The Marlins are among the teams with interest in Aroldis Chapman, reports Jon Heyman of the New York Post (Twitter link). Miami becomes the first team known to have checked in on the seven-time All-Star reliever this offseason, though Heyman suggests there are multiple clubs in the mix.
While the Fish are apparently keeping an eye on Chapman, it’s not clear how strong their interest is. Barry Jackson and Craig Mish of the Miami Herald reported this afternoon the Marlins hadn’t put forth a formal offer. According to the Herald, Chapman is hoping to sign with a team in the relatively near future and has been working out in the Miami area, where he lives.
One of the sport’s best relievers for more than a decade, Chapman remained a valuable late-game arm as recently as 2021. He secured an All-Star nod that season and provided the Yankees with a 3.36 ERA through 56 1/3 innings. His walk and home run numbers were a bit alarming but the overall results were solid. New York trusted him enough to give him the ninth inning, where he saved 30 games in 34 attempts.

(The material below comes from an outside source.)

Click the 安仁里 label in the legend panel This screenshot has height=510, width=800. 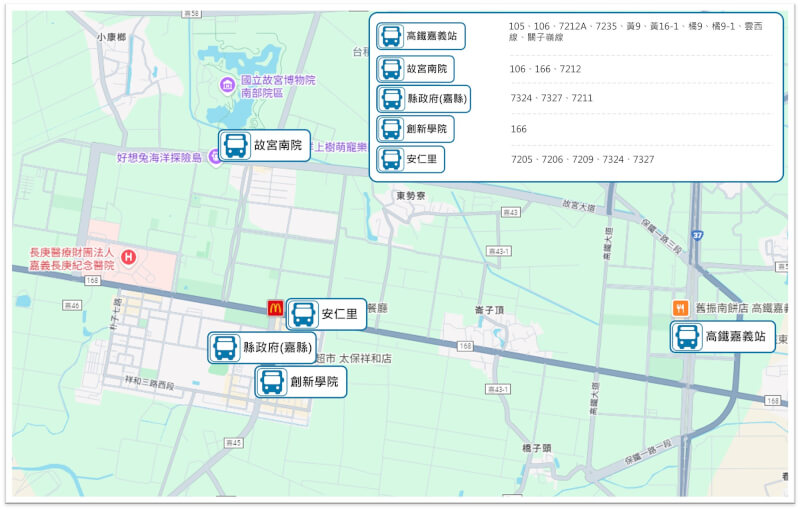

Had Chapman hit free agency coming off that season, he’d likely have been in line for a solid multi-year pact. The big southpaw had easily the worst season of his career in 2022, sending him to the open market with his value at a low ebb. Chapman posted a 4.46 ERA across 36 1/3 innings, the first year in which he’d allowed more than four earned runs per nine. He walked 17.5% of opposing hitters, the second-highest rate of his career and the loftiest clip of any reliever with 30+ innings pitched last year.
Chapman paired the abundance of free passes with the lowest strikeout percentage of his career. He fanned 26.9% of batters faced, the first time he’d punched out fewer than 30% of opponents. Even that diminished mark for Chapman was still firmly better than average, however. That’s also true of his fastball velocity. His heater sat at 97.5 MPH, a lower figure compared to his peak when he routinely averaged north of 100 MPH. Yet even that version of Chapman was among the sport’s hardest-throwing southpaws. New Philadelphia teammates Gregory Soto and José Alvarado were the game’s only lefties who topped Chapman in average fastball speed.
Given the quality of even the “lesser” stuff he’s brandishing, Chapman could certainly right the ship and reemerge as a quality high-leverage piece. His 2022 issues weren’t limited to his on-field inconsistency though. The 34-year-old (35 next month) had a pair of stints on the injured list. He missed time early in the year to Achilles tendinitis before a late-season injured list stint that arose when a tattoo got infected. That led to some frustration from Yankees brass, and New York left Chapman off their playoff rosters entirely after he didn’t report to a team workout shortly before the start of the postseason.
That certainly seemed to bring an unceremonious end to Chapman’s generally productive seven-year tenure in the Bronx. There was never much doubt he’d catch on elsewhere. Part of a left-handed relief class that has bizarrely lagged the rest of the free agent market, Chapman lingers in free agency alongside the likes of Andrew Chafin, Will Smith, Matt Moore and Brad Hand.
Jackson and Mish write that the Marlins are broadly surveying the market for potential relief help. The Herald reiterates the team’s previously-reported interest in former Cardinals closer Alex Reyes, who continues to work his way back from last May’s shoulder surgery. Jackson and Mish write that Reyes is hopeful of signing with Miami. He’d also be a high-risk upside flier considering his recent health history, though Reyes is far younger than Chapman and throws right-handed. The Fish already have a trio of southpaws — Tanner Scott, Steven Okert and Richard Bleier — locked into their bullpen, so they don’t necessarily have to narrow down targets based on handedness.